General Dialkylzinc Addition Procedure for Butyl-substituted Ketones. General Procedure B
A dry 10 mL Schlenk flask, which was evacuated and backfilled with N2 three times, was charged with the solid alkyl zinc chloride (2 mmol), dialkylzinc (2 mmol), and toluene (1 mL). The ketone solution (0.5 mmol in 0.5 mL toluene) was then added dropwise followed by heating to 50 °C. The reaction was monitored by TLC until completion (12–24 h). The reaction mixture was then quenched with saturated aq. NH4Cl (2 mL) followed by addition of Et2O (5 mL). The organic layer was separated and the aqueous solution extracted with Et2O (3 × 10 mL). The combined organic layers were successively washed with brine, dried over MgSO4, and filtered. The filtrate was concentrated in vacuo and purified by column chromatography on silica gel
(E)-Di- and (E)-Trisubstituted Allylic Alcohol Procedure. General Procedure C
A dry 10 mL Schlenk flask, which was evacuated under vacuum and backfilled with N2 (g) three times, was charged with dicyclohexylborane (Cy2BH) (125 mg, 0.7 mmol) and toluene (1.5 mL). The solution was cooled to 0 °C followed by slow addition of alkyne (0.7 mmol). After 5 min the reaction was warmed to room temperature and stirred for an additional 15 min. The solution was cooled to −78 °C and dimethylzinc (Me2Zn) (0.4 mL, 2M in toluene) was added. After stirring at −78 °C for 30 min, the reaction flask was warmed to −30 °C and EtZnCl (1.05 mmol) was added under a steady flow of N2 (g). Immediately thereafter the ketone (0.35 mmol, in 0.2 mL toluene) was added. The reaction mixture stirred at −30 °C and was monitored by TLC until completion (usually 36–48 h). The reaction mixture was quenched with saturated aq. NH4Cl (2 mL) and 2N HCl (1 mL) followed by addition of 5 mL Et2O. The organic layer was separated and the aqueous layer was extracted successively with Et2O (2 × 5 mL). The combined organic layers were successively washed with aq. NaHCO3, brine, dried over MgSO4, and filtered. The filtrate was concentrated in vacuo and purified by column chromatography on silica gel.

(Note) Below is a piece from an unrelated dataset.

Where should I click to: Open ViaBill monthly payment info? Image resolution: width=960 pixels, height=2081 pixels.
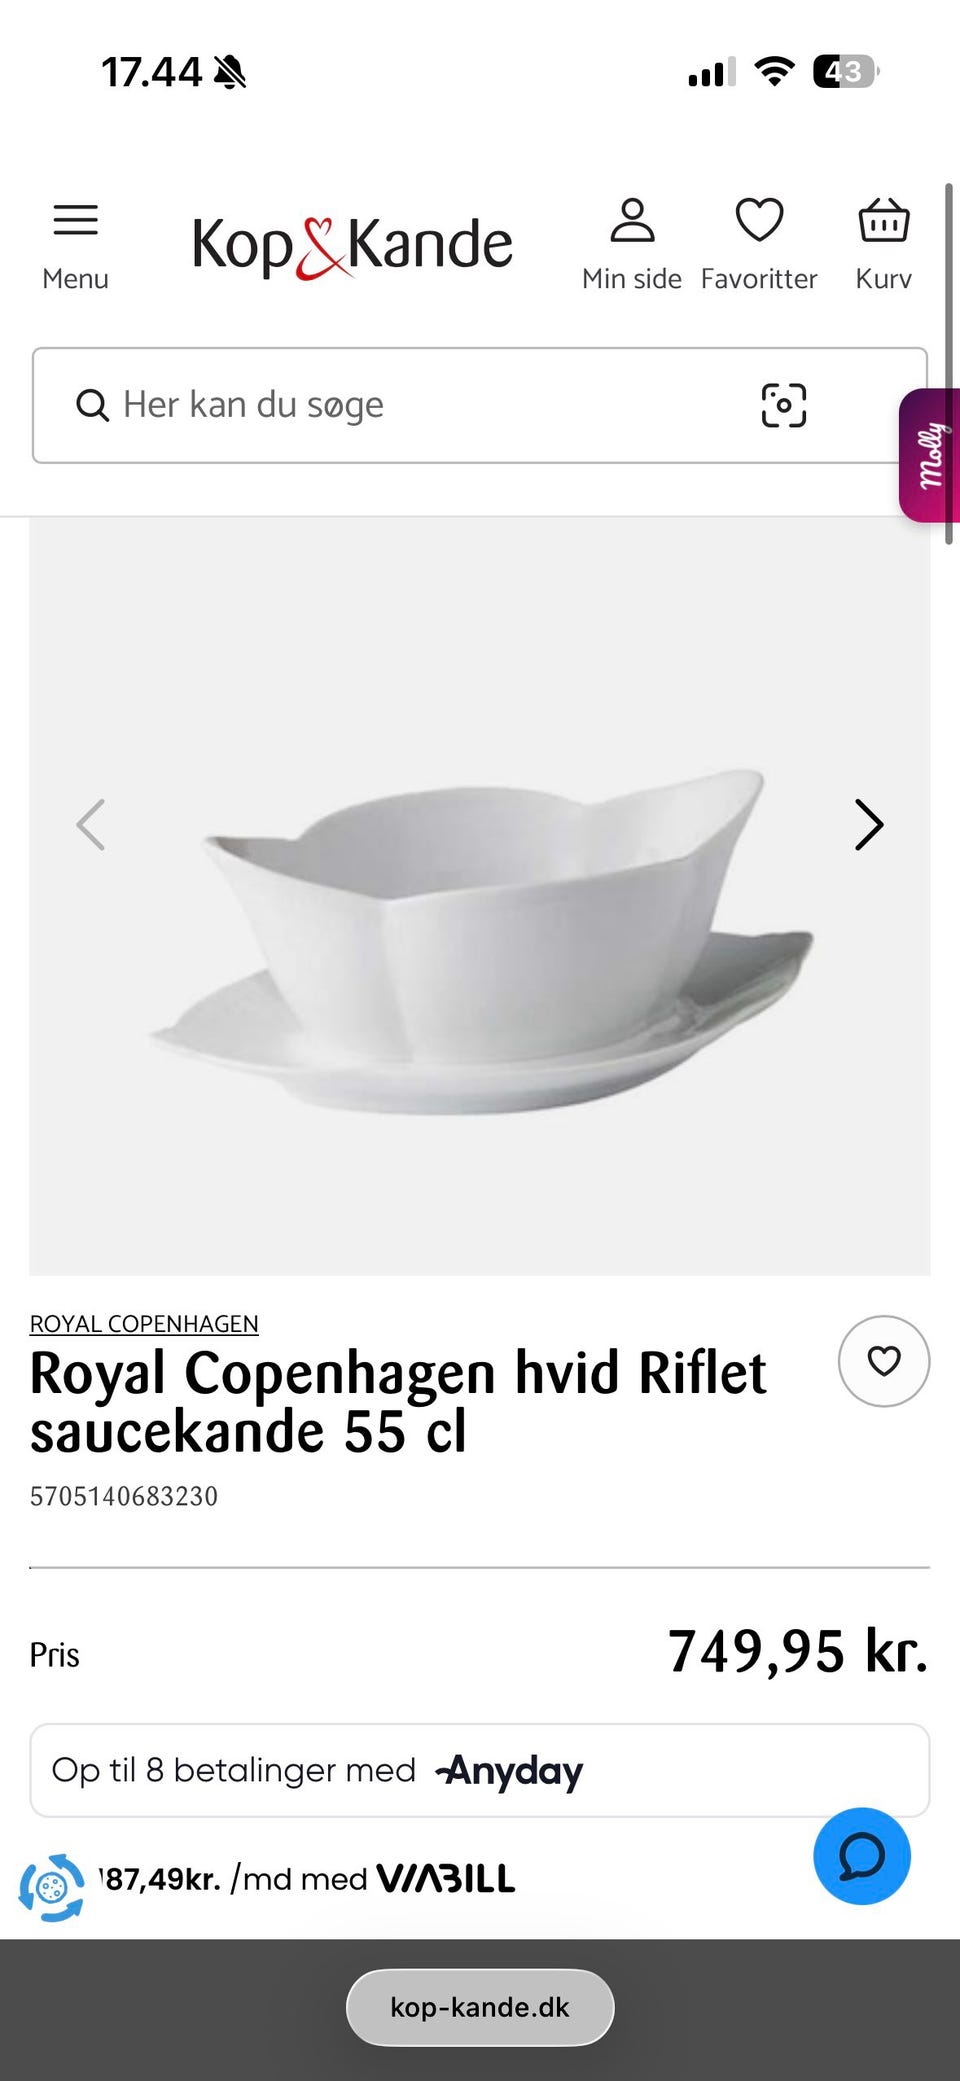pyautogui.click(x=307, y=1879)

(Z)-Disubstituted Allylic Alcohol Procedure. General Procedure D
A dry 10 mL Schlenk flask, which was evacuated under vacuum and backfilled with N2 (g) three times, was charged with diethylborane (0.88 mL, 1M toluene) and 1 mL dry THF. After cooling the flask to 0 °C, the bromoalkyne (0.88 mmol) was added dropwise and the flask was stirred at room temperature for 20 min. t–BuLi (0.51 mL, 1.7 M in pentane) was added to the flask at −78 °C and stirred for 35 minutes, warmed to room temperature and stirred for an additional 40 min. The volatiles were then removed under vacuum over 30 minutes and the residue redissolved in toluene (2 mL). Dimethylzinc (0.44 mL, 2M in toluene) was slowly added to the reaction mixture at −78 °C and stirred for 30 min. The EtZnCl (136 mg, 1.05 mmol) was then added followed by the ketone solution (0.35 mmol, in 0.2 mL toluene). The reaction mixture was stirred at −30 °C and monitored by TLC until completion (usually 36–48 h). The reaction mixture was quenched with saturated aq. NH4Cl (2 mL) and 2N HCl (1 mL) followed by addition of 5 mL Et2O. The organic layer was separated and the aqueous layer was extracted successively with Et2O (2×5 mL). The combined organic layers were successively washed with aq. NaHCO3 and brine, dried over MgSO4, and filtered. The filtrate was concentrated in vacuo and purified column chromatography on silica gel.
3. Results and Discussion
To develop a synthetically useful method for the chelation-controlled addition of organozinc reagents to α-silyloxy ketones, we envisioned employing a variety of alkyl and vinyl zinc nucleophiles. We were most concerned about additions with dialkylzinc reagents, because they are considerably less reactive than mixed alkyl vinylzinc and divinylzinc reagents. Nonetheless, several dialkylzinc reagents are commercially available, providing a good starting point and facilitating the reaction optimization process.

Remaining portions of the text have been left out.